There are some areas of the European tech sector that could benefit from Trump’s tariffs, as Europe’s sovereign capabilities come under the spotlight.

“For European startups in industrial and defence tech, this isn’t a detour, it’s acceleration,” says Daniel Carew, a Partner at VC firm Join Capital. “The need for sovereign capabilities in compute, manufacturing, and security infrastructure has never been more urgent or more investable.”

While some point towards the potential for greater funding for homegrown startups from governments in Europe — as states look to ramp up spending on tech sovereignty — others say the region could also see a flight of talent to the US.

“Startups that work in some of the most affected industries like automobiles and pharmaceuticals will suffer and may consider relocating production and manufacturing facilities to the US,” says Alvaro Alvarez del Rio, investor at Boost Capital Partners.

Others warn that tariffs could cut the flow of VC dollars into European startups, putting pressure on US investors to back startups locally rather than globally, says Alex Neves, cofounder and CEO at foodtech Clean Food Group. 

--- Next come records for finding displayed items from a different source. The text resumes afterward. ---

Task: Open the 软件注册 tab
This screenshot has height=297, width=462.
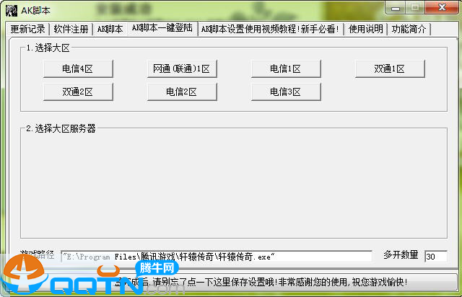Action: (x=71, y=30)
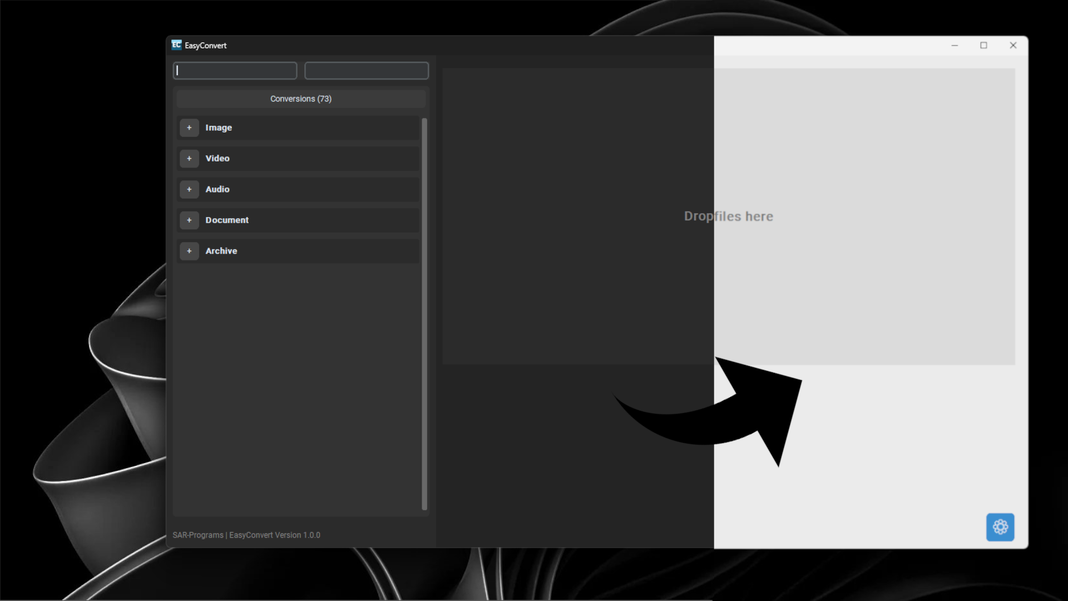1068x601 pixels.
Task: Click the Drop files here area
Action: [x=729, y=216]
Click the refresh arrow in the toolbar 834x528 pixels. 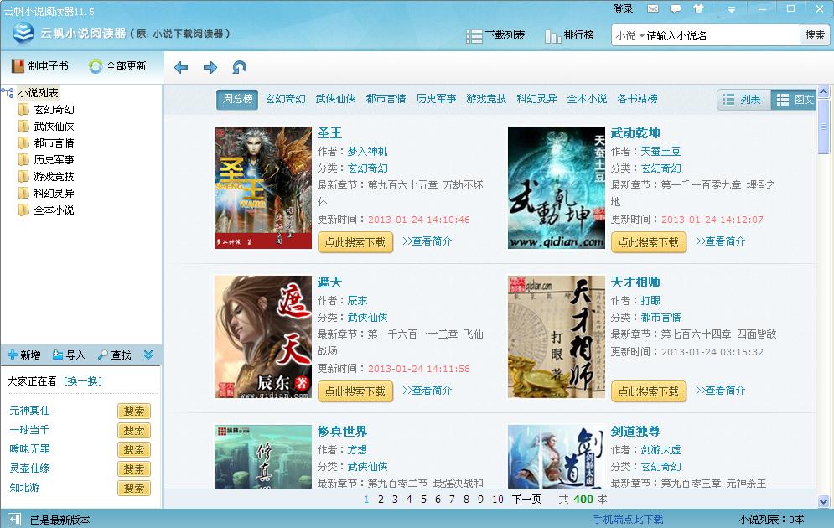241,67
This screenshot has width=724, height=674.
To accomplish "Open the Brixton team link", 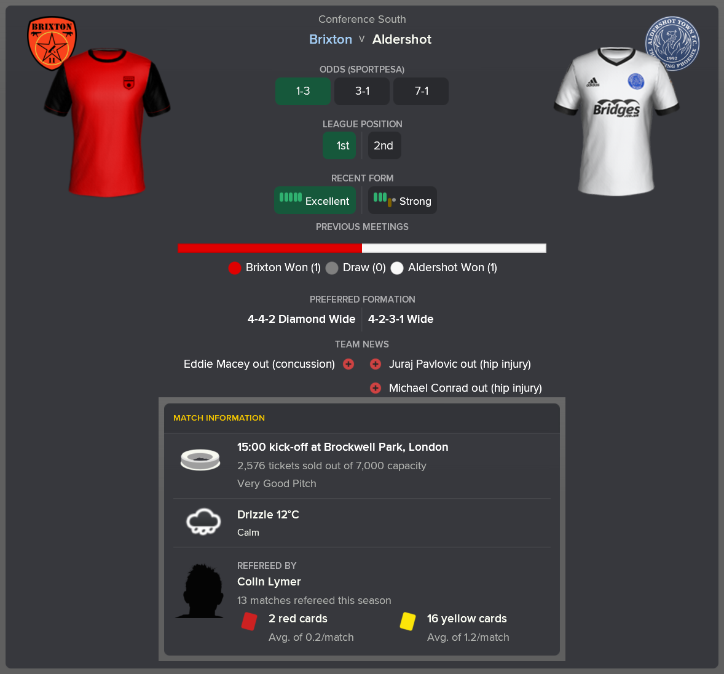I will [331, 39].
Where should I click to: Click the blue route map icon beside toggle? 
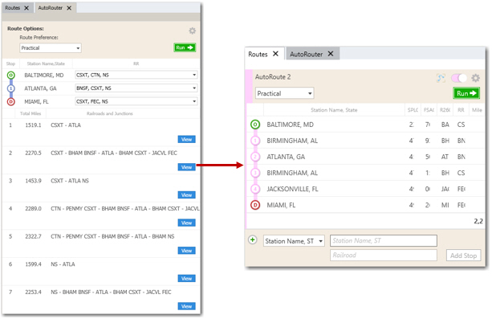click(x=441, y=78)
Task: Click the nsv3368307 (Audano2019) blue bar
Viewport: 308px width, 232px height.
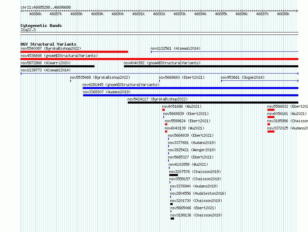Action: (x=190, y=95)

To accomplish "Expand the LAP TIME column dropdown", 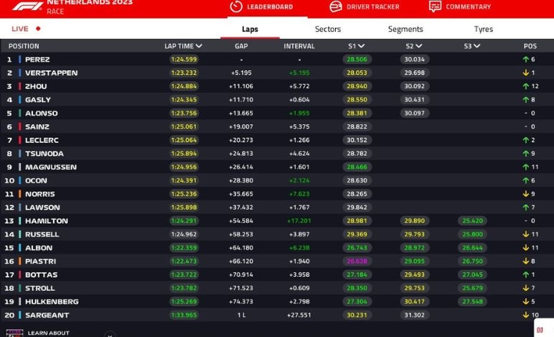I will [x=198, y=46].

This could create a hole in European funding pipelines — which US VCs contributed more to than European counterparts in 2024, according to Dealroom. 

Europe-based investors’ willingness to splash the cash could also be impacted by tariffs. 

“Unfortunately for startups, interest rates may remain higher for longer, leading to fewer venture dollars and compressed valuations,” says Barney Hussey-Yeo, founder and CEO at UK-based fintech Cleo. 

“Those planning to go public or raise funds in 2025 may delay until 2026.”